* [Stored data]

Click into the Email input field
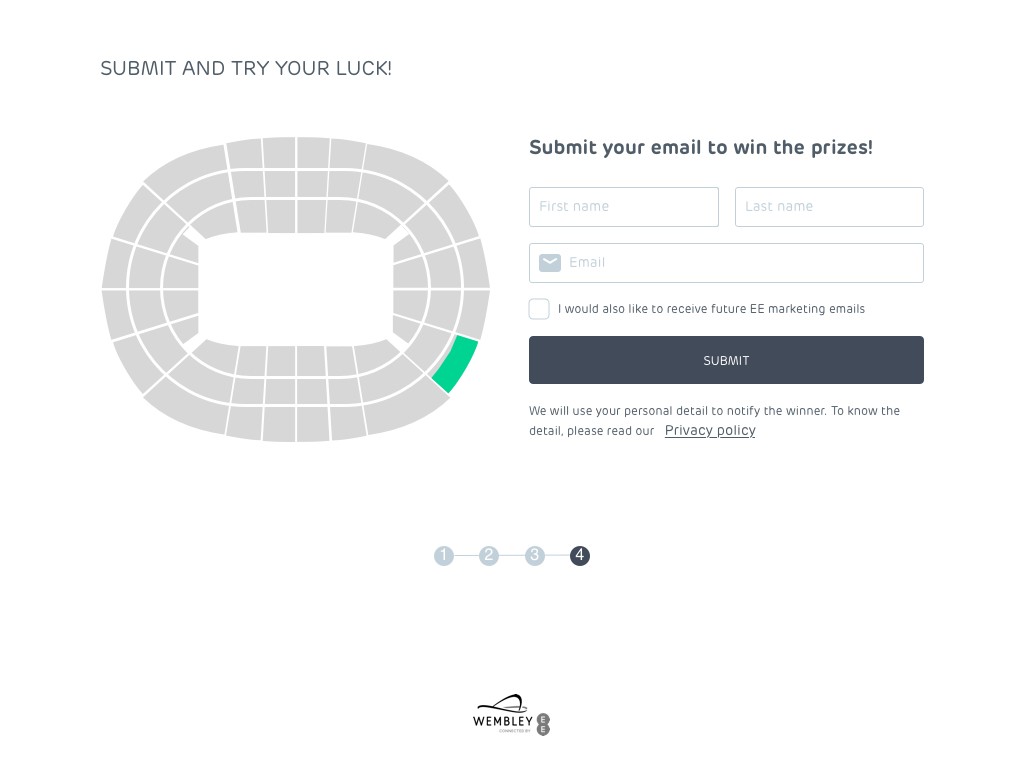1024x768 pixels. pyautogui.click(x=740, y=263)
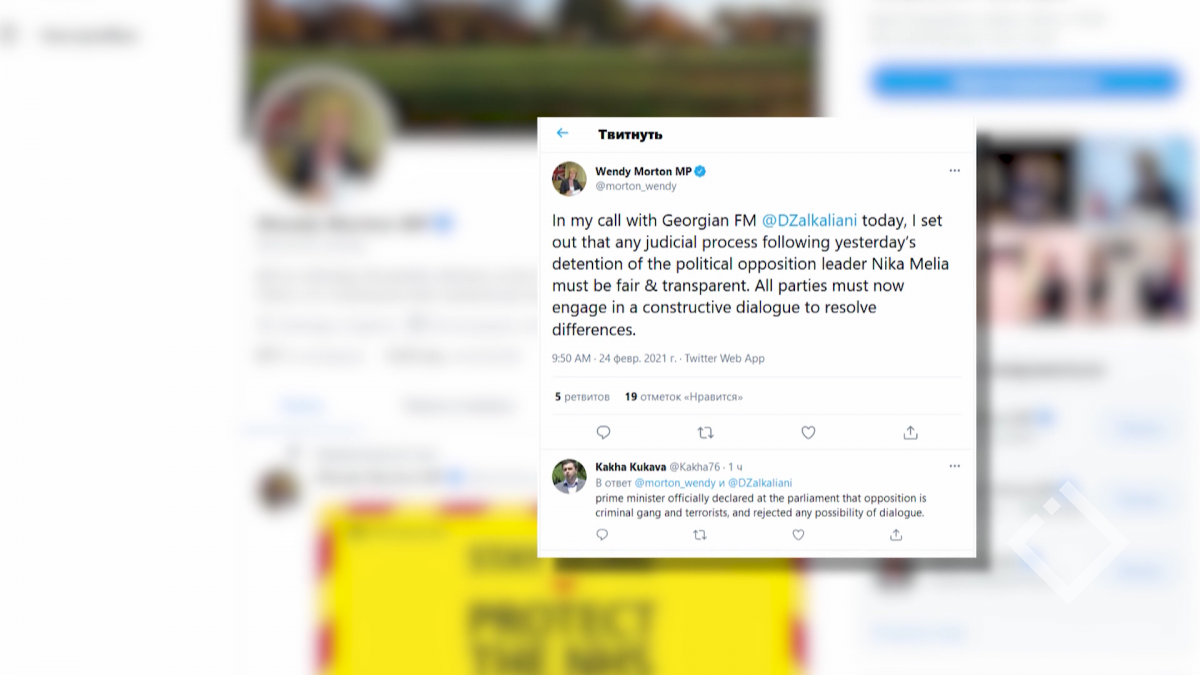
Task: Like Kakha Kukava's reply
Action: tap(798, 535)
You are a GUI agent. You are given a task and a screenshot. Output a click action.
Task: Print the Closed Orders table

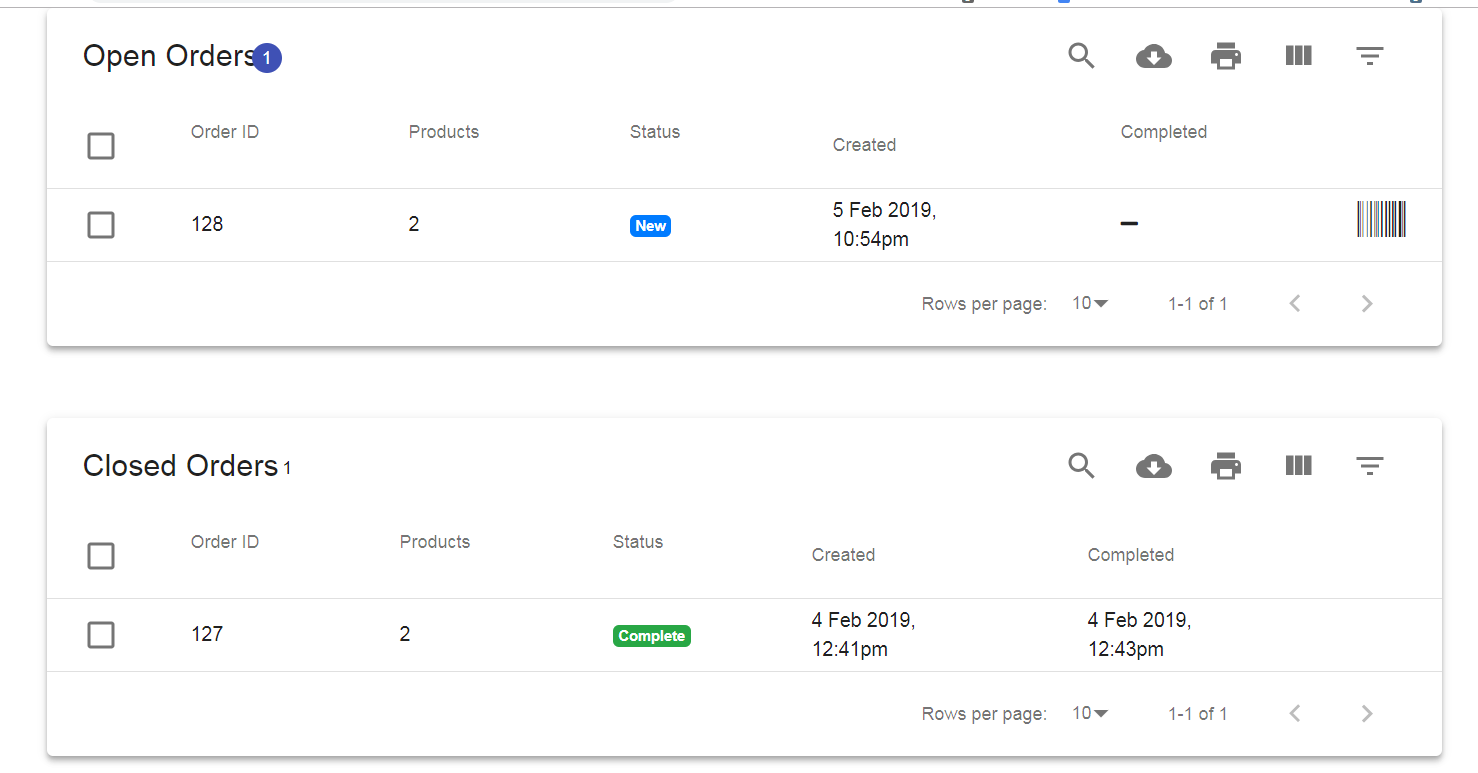click(x=1226, y=467)
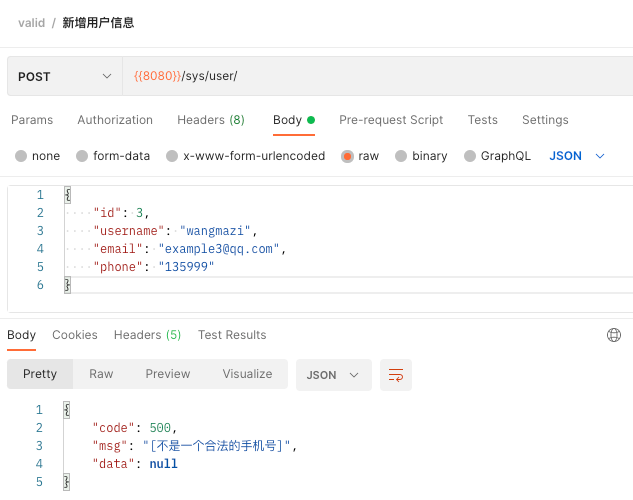The image size is (633, 500).
Task: Open the Pre-request Script tab
Action: click(x=391, y=120)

* [EXERCISE DETAILS] When you reach the line containing "You are a GUI" in the entries above, please retype it and each line after it through the last one, exactly, without the pictures.

* [SOLUTION TO THE EXERCISE]
You are a GUI agent. You are given a task and a screenshot. Output a click action.
Task: Print the Closed Orders table

click(x=1226, y=467)
The image size is (633, 500).
Task: Open the Pre-request Script tab
Action: click(x=391, y=120)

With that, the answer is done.